• _EXERCISE A_: Translate this sentence from the article on the Piecing Us Together youth mental health group into Spanish: "The group is open to all youth, as everyone has mental health."
• _EXERCISE B_: Write the next few paragraphs of the article about the Piecing Us Together youth mental health group, picking up after its final sentence.
═════ DOCUMENT EXTRACT ═════
Sadie Harding says she’s always been an anxious person.

“I’ve always been the shy kid who’s worried about everything, couldn’t do anything without a plan, and for the longest time I didn’t know what it was,” she says.

After learning anxiety and depression run in her family, she still “didn’t have the courage” to speak up about her mental health issues.

Until last spring that is, when the isolation and fear of getting sick brought on by the pandemic made her anxiety worse.

The Twin Lakes Secondary School student spoke to her school social worker, Clare Wells, who told Harding she did in fact have anxiety, but that life could be made less stressful by managing her mental health.

Harding's journey made her passionate about mental health, and inspired the 15-year-old to start Piecing Us Together - a group she runs in partnership with the Orillia Youth Centre, aimed at giving youth a place to discuss and understand their own mental health.

Piecing Us Together runs Sunday nights at 7 p.m. over Zoom due to current COVID-19 restrictions. Harding leads the group in discussions about how attendees are feeling, and creative writing is used as an outlet for participants’ emotions.

The group is open to all youth, as everyone has mental health.

“I think a lot of times people get mental health and mental illness confused, they think they’re interchangeable,” says Harding.

She hopes to dispel this myth, and set people on their own mental health journeys by helping them understand their emotions. She’s open about her own journey, too, in hopes it can help others who feel the same way.

The group began as a project for Twin Lakes’ Partners in Education, Adventure and Community (PEAC) Program - a leadership program aimed at fostering community involvement. Harding came up with the idea and asked Orillia Youth Centre director, Kevin Gangloff, if the centre could help host her meetings to make the project a reality.

The meetings have been “fantastic,” says Gangloff.

“Any time you can open up a discussion around mental health and provide a space for someone to talk about how they’re feeling, there’s such value in that. To be peer-run and peer-driven is even more valuable," he explained.

The name 'Piecing Us Together' was inspired by Sadie’s understanding of mental health. She says it’s always changing, meaning one has to always work to piece their own mental health together. In sharing stories about one’s own mental health with a group, they become part of a larger mosaic of support, adding to the name.

Four participants attended the group’s first meeting on May 2. A top priority for Harding, especially in the first week, was making the group a safe space for people to share their feelings.
═════ RECORDS SUPPLIED ═════
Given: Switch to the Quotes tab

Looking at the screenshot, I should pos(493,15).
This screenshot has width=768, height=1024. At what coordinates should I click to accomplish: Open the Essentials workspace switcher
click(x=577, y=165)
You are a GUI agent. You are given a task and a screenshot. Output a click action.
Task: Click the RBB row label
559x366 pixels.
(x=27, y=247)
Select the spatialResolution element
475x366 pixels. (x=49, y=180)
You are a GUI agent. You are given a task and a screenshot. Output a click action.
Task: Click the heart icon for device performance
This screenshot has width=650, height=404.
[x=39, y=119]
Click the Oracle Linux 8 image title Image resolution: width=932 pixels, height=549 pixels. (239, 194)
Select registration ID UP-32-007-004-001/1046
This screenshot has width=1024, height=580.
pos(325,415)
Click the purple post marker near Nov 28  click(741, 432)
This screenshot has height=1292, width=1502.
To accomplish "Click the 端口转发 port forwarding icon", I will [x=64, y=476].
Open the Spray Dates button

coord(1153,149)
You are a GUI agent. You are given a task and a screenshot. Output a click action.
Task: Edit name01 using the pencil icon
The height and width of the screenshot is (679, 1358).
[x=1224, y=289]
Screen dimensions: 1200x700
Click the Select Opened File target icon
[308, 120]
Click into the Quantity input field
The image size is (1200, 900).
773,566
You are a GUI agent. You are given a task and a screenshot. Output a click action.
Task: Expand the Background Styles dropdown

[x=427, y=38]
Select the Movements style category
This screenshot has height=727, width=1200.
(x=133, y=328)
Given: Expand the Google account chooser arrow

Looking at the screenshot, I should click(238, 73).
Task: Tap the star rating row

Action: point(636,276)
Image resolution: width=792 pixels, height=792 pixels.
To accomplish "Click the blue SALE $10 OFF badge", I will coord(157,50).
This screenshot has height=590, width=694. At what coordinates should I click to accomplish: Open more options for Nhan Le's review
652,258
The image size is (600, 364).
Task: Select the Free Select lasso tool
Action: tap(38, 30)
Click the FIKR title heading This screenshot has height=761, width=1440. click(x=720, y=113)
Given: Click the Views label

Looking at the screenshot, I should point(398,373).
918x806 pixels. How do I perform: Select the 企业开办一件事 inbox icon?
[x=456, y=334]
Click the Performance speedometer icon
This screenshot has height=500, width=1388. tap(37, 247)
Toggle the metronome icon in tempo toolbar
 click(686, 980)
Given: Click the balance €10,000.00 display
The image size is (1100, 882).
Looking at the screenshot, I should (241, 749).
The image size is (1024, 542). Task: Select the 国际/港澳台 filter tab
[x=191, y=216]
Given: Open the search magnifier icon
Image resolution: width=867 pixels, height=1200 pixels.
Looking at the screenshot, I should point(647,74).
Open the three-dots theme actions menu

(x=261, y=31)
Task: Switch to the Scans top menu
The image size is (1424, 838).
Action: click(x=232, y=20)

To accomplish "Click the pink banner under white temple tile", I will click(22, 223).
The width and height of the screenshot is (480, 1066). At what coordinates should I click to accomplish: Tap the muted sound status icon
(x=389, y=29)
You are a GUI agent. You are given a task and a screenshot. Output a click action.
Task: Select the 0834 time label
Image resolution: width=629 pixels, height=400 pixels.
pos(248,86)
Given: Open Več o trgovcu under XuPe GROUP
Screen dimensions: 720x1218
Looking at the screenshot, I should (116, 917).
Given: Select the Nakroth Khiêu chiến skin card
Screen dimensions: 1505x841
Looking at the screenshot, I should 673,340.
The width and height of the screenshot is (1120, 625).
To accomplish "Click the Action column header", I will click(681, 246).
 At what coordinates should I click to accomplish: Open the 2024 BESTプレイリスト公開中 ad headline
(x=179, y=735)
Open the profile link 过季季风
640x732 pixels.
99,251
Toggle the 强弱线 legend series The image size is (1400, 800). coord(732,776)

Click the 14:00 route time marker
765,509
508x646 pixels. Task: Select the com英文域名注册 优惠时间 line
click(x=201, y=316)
═════
• _RESPONSE AREA A_: El grupo está abierto a todos los jóvenes, ya que todo el mundo tiene salud mental.

• _RESPONSE AREA B_:
Harding asked questions that got the group thinking about what helps them when they’re down without getting too personal.

“I didn’t want them to feel like they couldn’t come up with an answer. I know that’s the worst feeling, when you’re trying so hard to explain what you’re feeling but you just can’t find the words, especially if it's just the beginning of your journey into figuring out your mental health,” says Harding.

Her strategy must have worked, as all participants from the first week plus a few more, came back on week two.

The turnout is a testament to the isolation youth have felt this past year, according to Gangloff.

Outside of Piecing Us Together, Harding is on Twin Lakes’ student council and the school’s Mental Health and Wellness Committee. She’s receiving the Rotary Student of the Month award for her work in the school’s wellness committee.

“We are proud of our students and their efforts to support well-being initiatives in the community,” says Wells.

In the end, Harding hopes to anonymously display the poems, songs and short stories written by attendees of Piecing Us Together in Orillia’s downtown. She hopes this might help older generations understand the mental health challenges young people face.

“There are so many new stressors (for youth). Things are changing at such a rapid pace, and having to adapt constantly takes a huge toll on you,” says Harding.

Her goal with Piecing Us Together is to leave participants with better mental health and positive self-image after each session.

While running the group has been nerve-wracking at times, Harding says helping others improves her own mental health.

“Knowing I created this thing that’s making a difference, that makes all those other (anxious) feelings go away.”